2. An igniting device according to claim 1, further including a glow plug temperature sensor connected to said glow plug, detecting a temperature of said glow plug when said glow plug is energized, and power increasing means controlling said energizing means for increasing electric power to said glow plug when the temperature of said glow plug detected by said glow plug temperature sensor is lower than a first preset glow plug temperature value.

3. An igniting device according to claim 1, further including a glow plug temperature sensor connected to said glow plug and detecting a temperature of said glow plug when said glow plug is energized, and power reducing means, controlling said energizing means, for reducing electric power to said glow plug when the temperature of said glow plug detected by said glow plug temperature sensor is higher than a second preset glow plug temperature value.

4. An igniting device for an engine having a combustion chamber and piston and including a thermally insulating material, comprising:

a glow plug disposed in the combustion chamber and heatable by electric power;

an engine speed sensor connected to the engine detecting a rotational speed of the engine;

a top dead center sensor connected to the engine detecting a top dead center position of the piston;

a combustion chamber wall temperature sensor connected to the combustion chamber detecting a wall temperature of the combustion chamber;

an engine load sensor connected to the engine detecting a load on the engine;

timing means for setting a timing for energizing said glow plug based on signals from said engine speed sensor and said top dead center sensor;

electric power setting means for setting an amount of electric power to be supplied to said glow plug based on signals from said engine speed sensor and said engine load sensor; and

power supply means for supplying said glow plug with electric power set by said electric power setting means at the timing set by said timing setting means when the wall temperature detected by said combustion chamber wall temperature sensor is lower than a preset temperature.

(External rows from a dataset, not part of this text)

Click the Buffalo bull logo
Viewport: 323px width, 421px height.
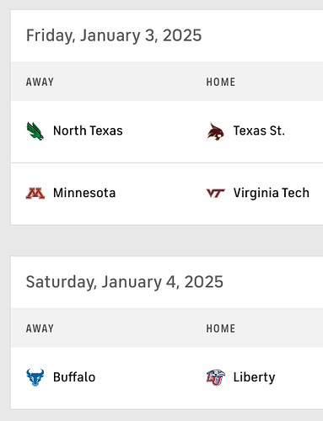click(x=35, y=377)
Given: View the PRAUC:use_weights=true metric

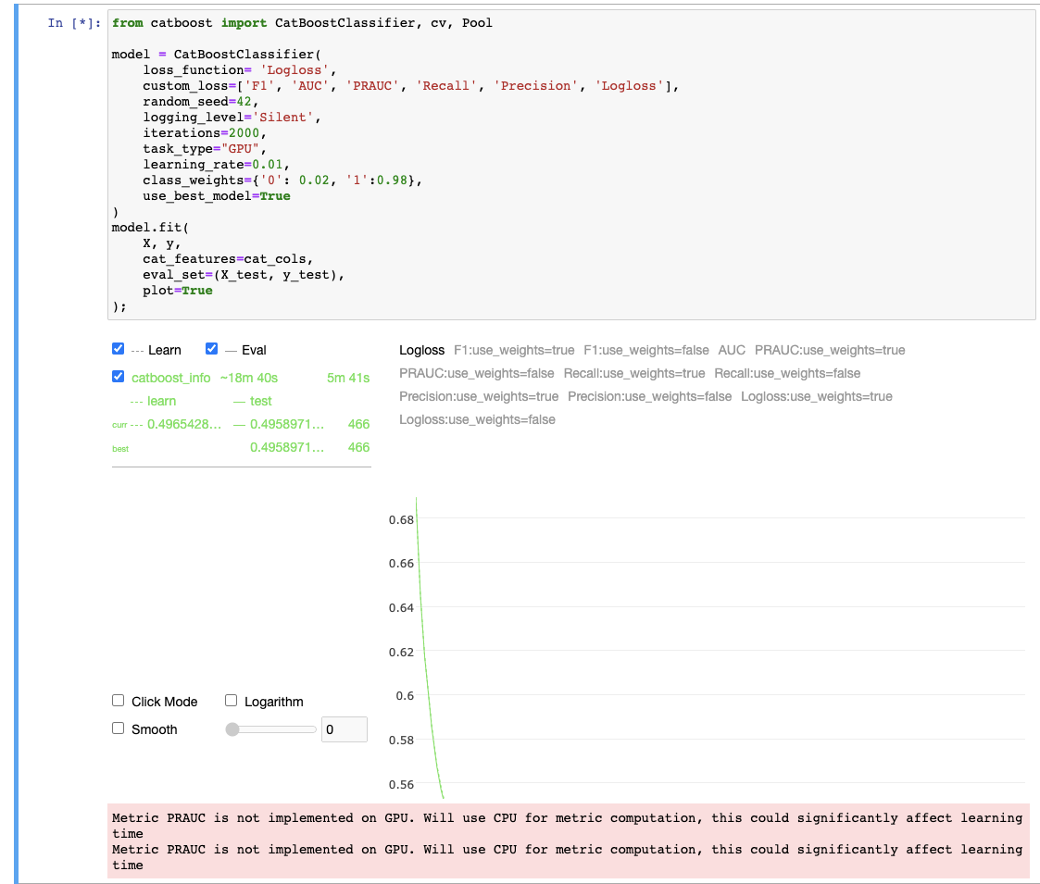Looking at the screenshot, I should pos(829,350).
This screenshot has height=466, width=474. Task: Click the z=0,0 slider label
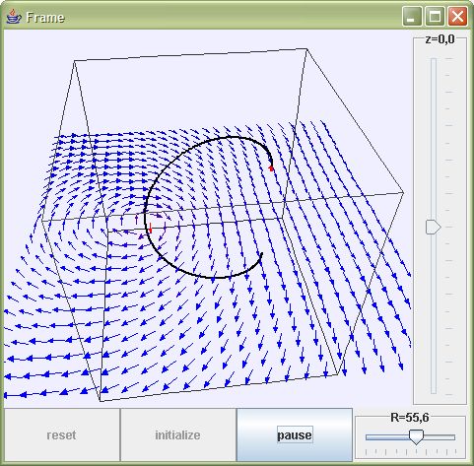[440, 39]
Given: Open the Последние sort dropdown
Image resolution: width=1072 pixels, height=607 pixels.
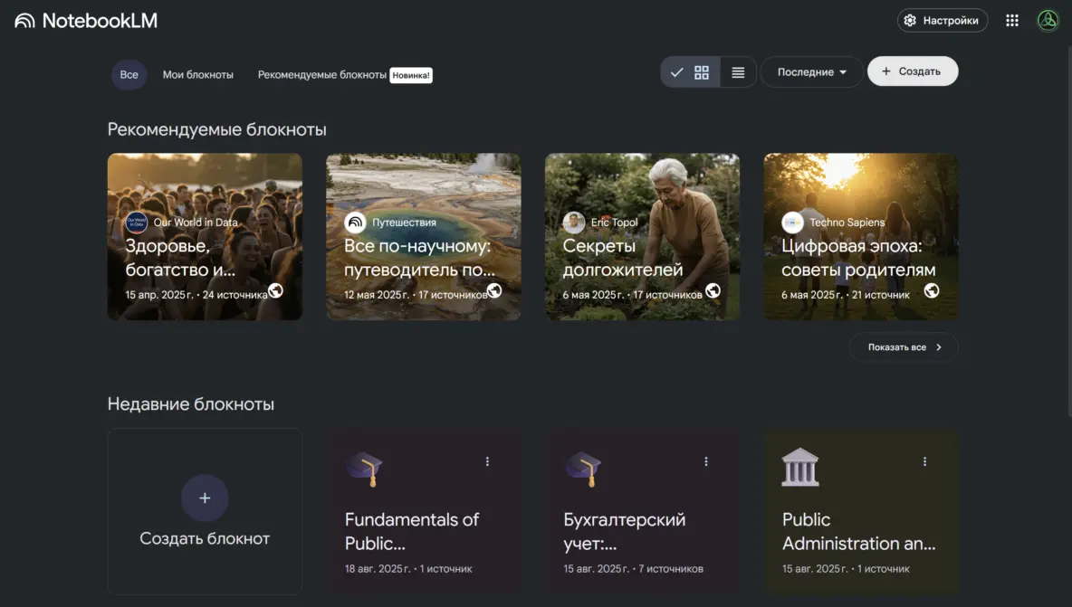Looking at the screenshot, I should (x=811, y=72).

5. An igniting device according to claim 4, further including a glow plug temperature sensor connected to said glow plug detecting a temperature of said glow plug when said glow plug is energized, and power increasing means for increasing electric power to said glow plug when the temperature detected by said glow plug temperature sensor is lower than a first preset glow plug temperature value.

6. An igniting device according to claim 4, further including a glow plug temperature sensor connected to said glow plug detecting a temperature of said glow plug when said glow plug is energized, and power reducing means for reducing electric power to said glow plug when the temperature of said glow plug detected by said glow plug temperature sensor is higher than a second preset glow plug temperature value.

7. A method of controlling ignition in a combustion chamber having a glow plug, piston and thermally insulating material, said method comprising the steps of:

detecting engine speed, combustion chamber temperature and a top dead center position of the piston;

calculating a duty cycle and timing for energizing the glow plug dependent upon the detected engine speed and top dead center position; and

energizing the glow plug in accordance with said calculated duty cycle and timing and changing the value of said calculated duty cycle when the detected combustion chamber temperature is less than a predetermined value.

8. The method according to claim 7, further including the step of de-energizing the glow plug when the detected combustion chamber temperature exceeds the predetermined value.

9. The method according to claim 7, wherein said detecting step includes detecting a temperature of the glow plug and said method further includes the step of:

increasing the value of said calculated duty cycle when the detected glow plug temperature is less than a first predetermined glow plug temperature.

10. The method according to claim 7, wherein said detecting step includes detecting a temperature of the glow plug and said method further includes the step of:

decreasing the value of said calculated duty cycle when the detected glow plug temperature is greater than a second predetermined glow plug temperature, the second predetermined glow plug temperature being greater than the first predetermined glow plug temperature.